A clinical trial into the most common form of adult leukaemia has established that patients taking an aggressive but effective drug combination can return to a normal quality of life once they complete treatment.
Leukaemia & Lymphoma Research’s CLL4 trial offers the most complete information yet on the quality of life of patients with chronic lymphocytic leukaemia (CLL). The multinational study led by The Institute of Cancer Research (ICR) included data from 777 patients diagnosed between 1999 and 2004.
Patients in the study, which is published in the journal Leukemia & Lymphoma, regularly reported on key indicators of their physical, social and emotional quality of life for five years after beginning treatment. The patients were given one of three chemotherapy treatments – fludarabine, the ‘gentler’ chlorambucil, or a more toxic, but more effective, combination of fludarabine and cyclophosphamide (FC).
The combination of FC with the monoclonal antibody drug rituximab has since been shown to be the most effective treatment option for extending survival and this is now the standard treatment option. However, despite the benefits of prolonging survival times, there had been concerns that FC-based regimens may have unacceptable effects on patient’s quality of life.

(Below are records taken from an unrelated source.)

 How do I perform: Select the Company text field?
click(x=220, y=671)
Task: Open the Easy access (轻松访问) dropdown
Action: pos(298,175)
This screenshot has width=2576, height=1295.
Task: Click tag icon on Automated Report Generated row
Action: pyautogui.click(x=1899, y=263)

The CLL4 study has proven for the first time that, while in the first few months of treatment FC may have more adverse impact on quality of life than treatment with other drugs, in the long term quality of life is just as good. Moreover, the quality of life of patients who achieved long remissions after treatment was similar to that of the normal population when matched by age and sex.
First author Monica Else from The Institute of Cancer Research said: “This is the first concrete evidence that FC treatment does not impair quality of life over the long term. Because FC is effective at creating long term remission, free of any serious symptoms, patients reported benefits from not constantly relapsing and having to receive repeated treatment.”
Senior author Emeritus Professor Daniel Catovsky from the ICR said: “The CLL4 clinical trial showed the benefits of FC for patients and is the basis for its use today, in combination with the drug rituximab, as the standard treatment of CLL. Additionally, it has helped doctors to customise treatment for each patient by establishing testing for different prognostic markers in CLL that can dictate how each individual’s disease will respond to therapy.”
FC is more toxic than chlorambucil or fludarabine alone and the study showed that in the first year of treatment, these patients did report greater fatigue and also more social exclusion, possibly due to the immunosuppressive nature of the drugs. However, after the first year, patients on all treatments reported similar quality of life.
Dr David Grant, Scientific Director at Leukaemia & Lymphoma Research, said: “CLL is predominantly a disease of the elderly, so side-effects that drugs can have on patients are a major concern, with more aggressive drugs causing nausea, fatigue and susceptibility to infection. CLL remains an incurable cancer but this study offers reassurance that powerful initial treatment can allow patients to enjoy a high quality of life for years in remission.”
Many patients on the CLL4 trial who relapsed after receiving chlorambucil were transferred to FC, as it was already becoming clear that it was more effective. Chlorambucil is still used today however for very elderly and weak patients who would not be able to tolerate treatment with FC.